As an example, in the first switching status of the switching module 5, the semi-permanent magnets 3 have been magnetized, e.g. having a NZ polarity or ZN polarity, counteracting the magnetic flux of the permanent magnets 1 in such a way that the resulting flux is about zero. In the second switching status, the semi-permanent magnets 3 have been polarized, e.g. having a ZN polarity or NZ polarity, respectively, amplifying the magnetic flux of the permanent magnets 1.

In an alternative embodiment, the first switching status of the switching module 5 coincides with the first switching status described above. However, in the second switching status of the alternative embodiment, the semi-permanent magnets 3 have been demagnetized, so that the semi-permanent magnets 3 do not substantially generate a magnetic flux in this status. As a consequence, the magnetic flux of the permanent magnets 1 substantially constitutes the total magnetic flux generated by the system.

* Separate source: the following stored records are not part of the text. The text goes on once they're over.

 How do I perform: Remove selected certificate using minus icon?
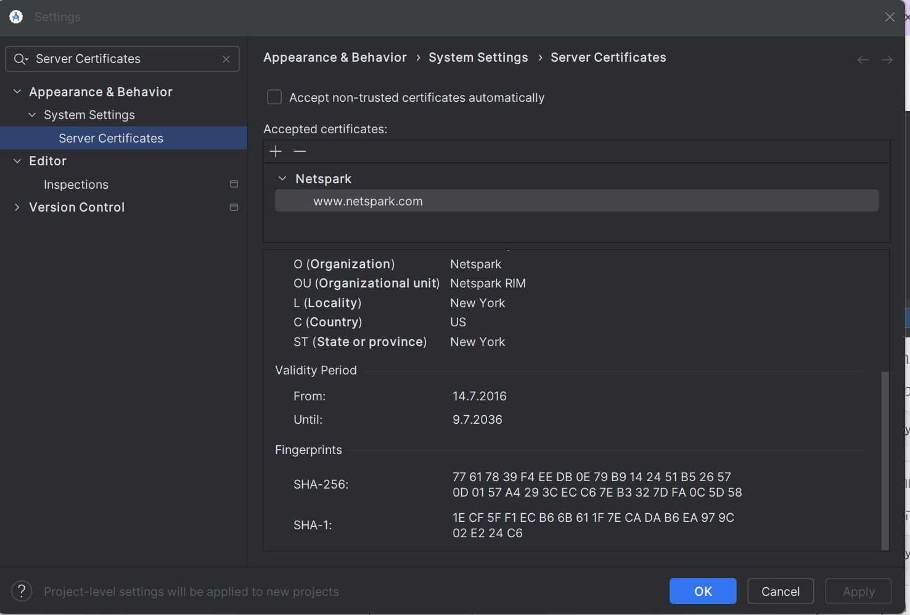(x=300, y=151)
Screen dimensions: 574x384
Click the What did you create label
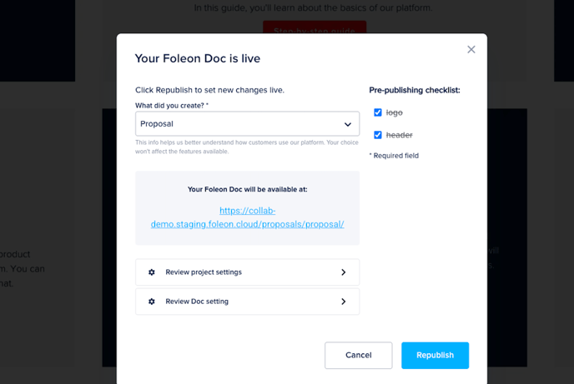click(x=171, y=106)
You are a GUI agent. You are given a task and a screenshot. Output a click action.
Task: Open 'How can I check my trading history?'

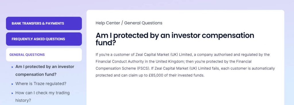coord(42,97)
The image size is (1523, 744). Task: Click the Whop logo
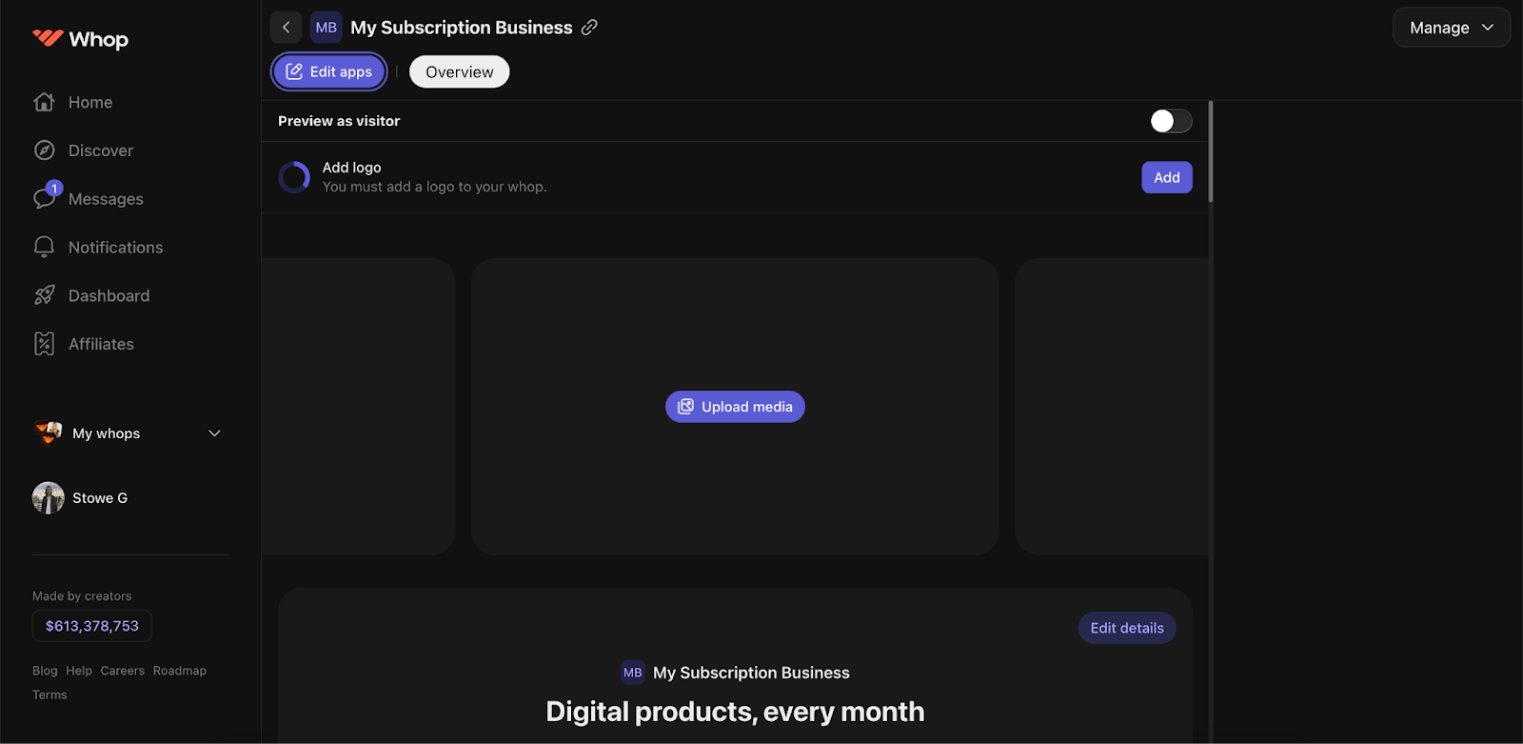[x=80, y=39]
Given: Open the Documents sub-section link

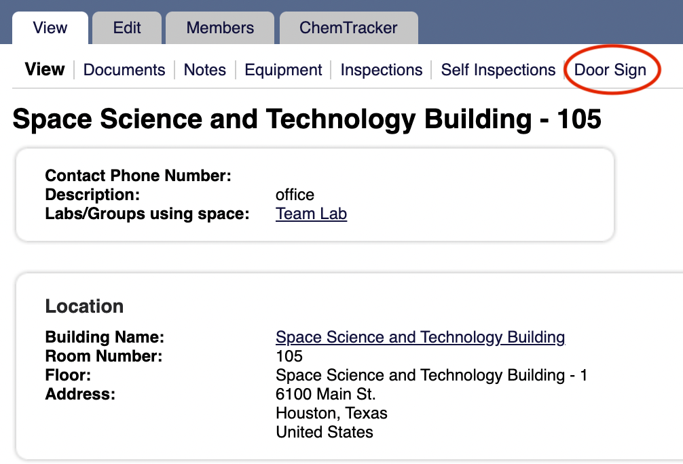Looking at the screenshot, I should (x=124, y=70).
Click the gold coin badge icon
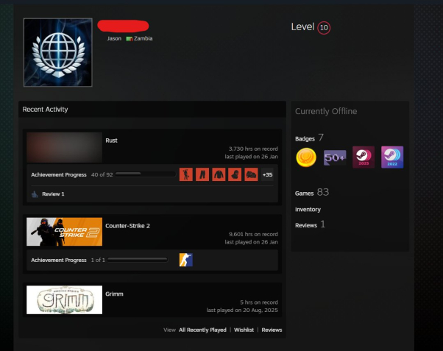 click(x=306, y=157)
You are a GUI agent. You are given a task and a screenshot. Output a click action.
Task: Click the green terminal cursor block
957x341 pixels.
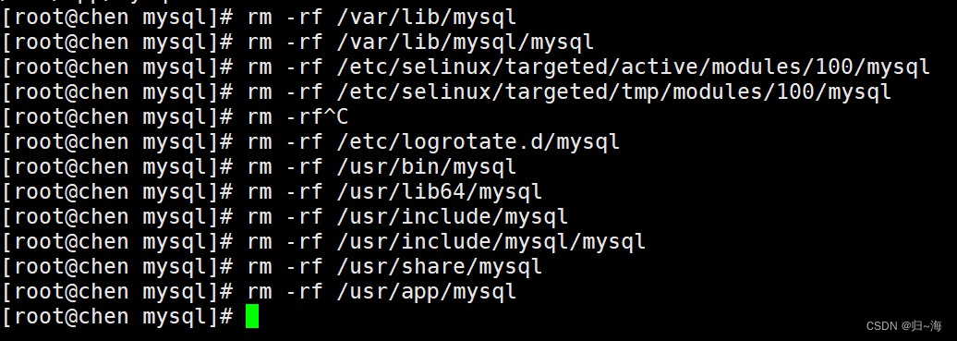[252, 317]
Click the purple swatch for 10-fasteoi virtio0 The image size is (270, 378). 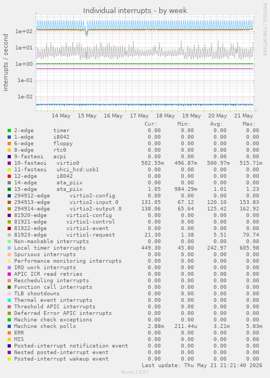click(x=9, y=163)
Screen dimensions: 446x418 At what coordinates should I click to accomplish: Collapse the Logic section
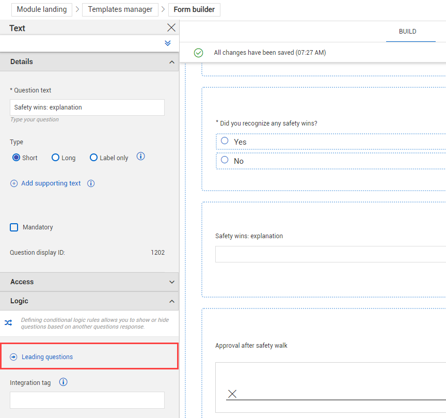click(171, 301)
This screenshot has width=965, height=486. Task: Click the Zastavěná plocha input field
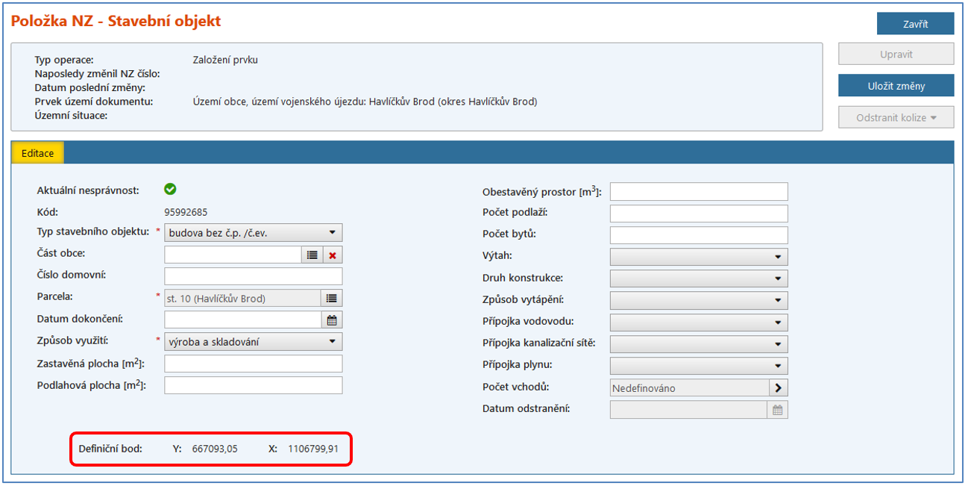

Finally, the FIGS. 3 and 4 show the flux flow in respectively the first switching status (FIG. 3) and the second switching status (FIG. 4). The permanent magnets 1 generate in both cases a permanent flux 11, the semi-permanent magnets 3 in both cases a flux 12, which is however in FIG. 3 (first switching status) opposite to the flux 11, resulting in a flux 13 of about zero through the air gap 8. In the second switching status (FIG. 4) the flux 12 has the same direction as the permanent flux 11, resulting into a maximal flux 13 through the air gap 8.

Preferably, the magnetic fields generated by the magnetic flux source are relatively high, e.g. more than 800 mT, to immobilize the particles in the DNA structure. In order to magnetize, demagnetize or polarize the magnetizable material in coil cores of the second magnetic flux source, relatively high peak values of the magnetic field are generated, up to e.g. 4 T.